Just as surely as the Nazis during World War II and the Soviets during the Cold War, the enemy we face today is bent on our destruction.

As in other times, we are in a war we did not start, and have no choice but to win. Firm in our resolve, focused on our mission, and led by a superb commander in chief, we will prevail.

The fanatics who killed some 3,000 of our fellow Americans may have thought they could attack us with impunity, because terrorists had done so previously. But if the killers of September 11th thought we had lost the will to defend our freedom, they did not know America, and they did not know George W. Bush.

From the beginning, the President made clear that the terrorists would be dealt with and that anyone who supports, protects or harbors them would be held to account.
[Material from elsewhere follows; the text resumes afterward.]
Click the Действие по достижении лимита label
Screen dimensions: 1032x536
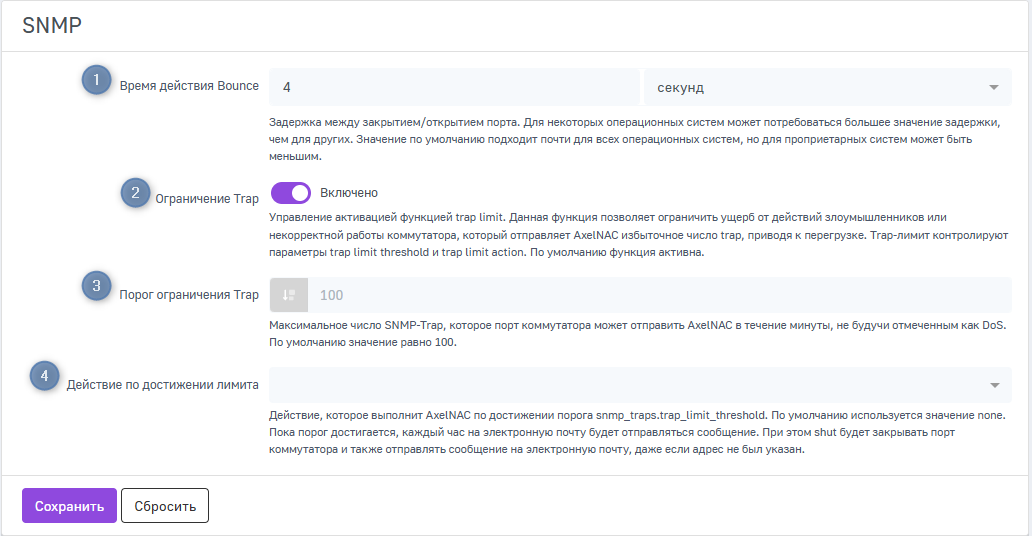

In a campaign that has reached around the world, we have captured or killed hundreds of al-Qaeda. In Afghanistan, the camps where terrorists trained to kill Americans have been shut down and the Taliban driven from power.

In Iraq, we dealt with a gathering threat and removed the regime of Saddam Hussein. Seventeen months ago, he controlled the lives and fortunes of 25 million people. Tonight he sits in jail.

President Bush does not deal in empty threats and half measures. And his determination has sent a clear message. Just five days after Saddam was captured, the government of Libya agreed to abandon its nuclear weapons program and turn the materials over to the United States.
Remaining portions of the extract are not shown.